In police procedurals like CSI or Criminal Minds, a dead body functions as a plot device, a switch that kick-starts the hunt for the killer. Jennings’ novel rises above that. The bodies that wash up on the island point to the violence of the social world and not the designs of a single criminal mind.
“There had been 32 of these washed-up corpses during the 23 years that he had been the lighthouse keeper,” Jennings writes. “All 32 nameless, unclaimed.” Only this time, the body – male, Black – that washes up on the island is alive. Barely, but alive. Samuel grudgingly takes the young man in, hoping that he will soon be dead, and that he can return to living alone without the burden of sharing the future. Jennings’ eerie, slow-burn of a novel unfolds over four days on the island, interspersed with flashbacks from Samuel’s early life on the mainland: the violence of colonial land displacement, the struggle for independence, the dictatorship that came after and his long political detention.
Related article:
Jennings said the spark for the novel came to her in a dream while she was at a writer’s residency in Denmark. “At the time there had been a great deal in the news about the Syrian refugee crisis, a lot of pity and sympathy, as well as a huge amount of xenophobia,” Jennings said. “At the same time there were boatloads of African refugees drowning or being turned away from countries in Europe.” And in the dream, Jennings saw a solitary figure defending an island. “This vision sparked various thoughts regarding the terrible xenophobic riots we have seen in South Africa, about the nationalism and racism that we see in Africa. I wanted to understand what it is that drives people to violence and hatred.”

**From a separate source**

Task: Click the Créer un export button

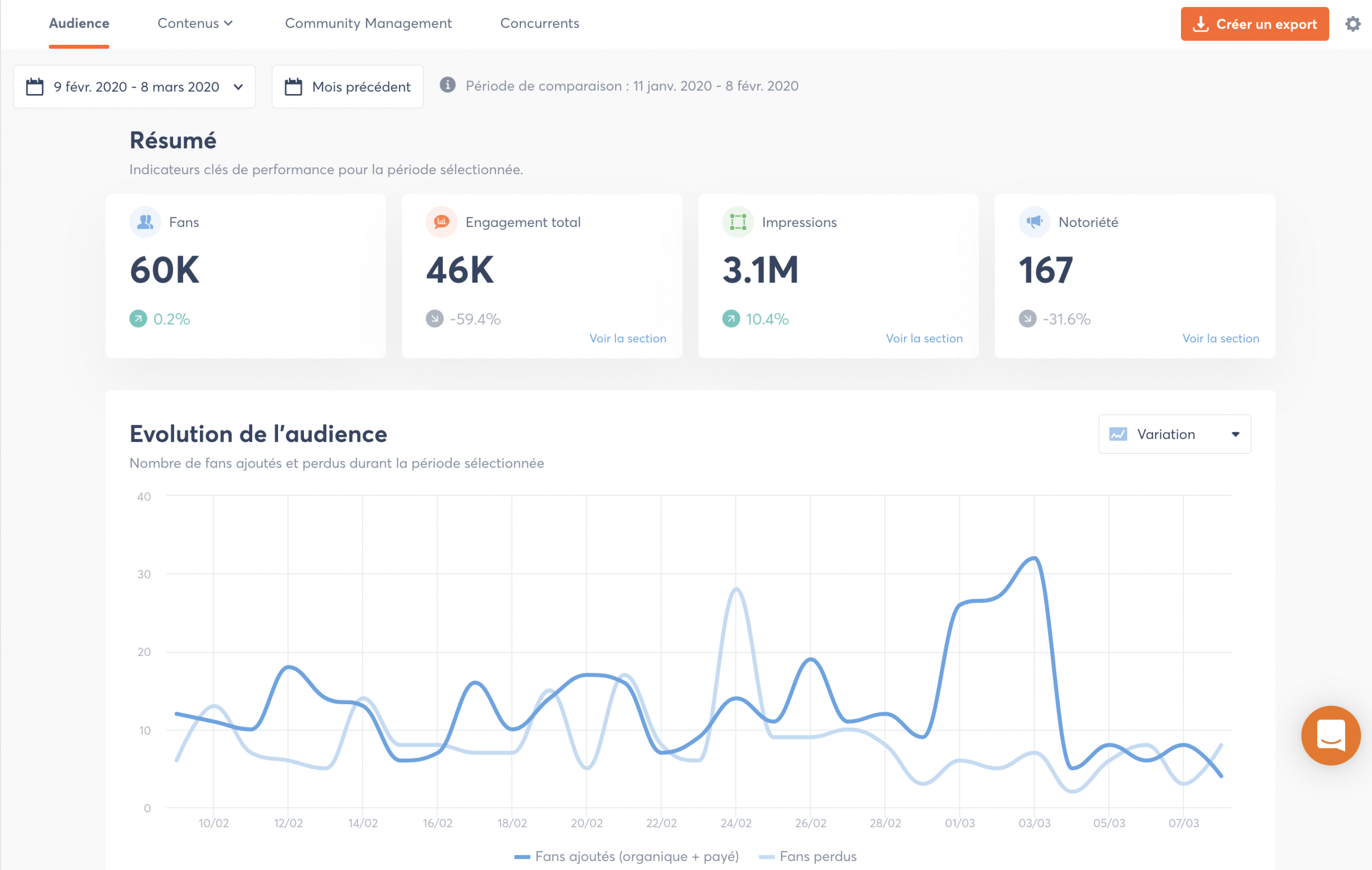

Samuel cannot speak the refugee-stranger’s language and his mind is filled with “falsehoods and fear” that even a well-meaning gesture becomes threatening. It’s inevitable that the novel will come to a terrifying end. “I felt that in letting the narrative take place in a small, unnamed place, reduced to mainly two characters, that the very complex issues would be highlighted and could more clearly be explored,” Jennings said. She has written a dark and disturbing fable about our times that will stay with you long after you’ve turned the last page.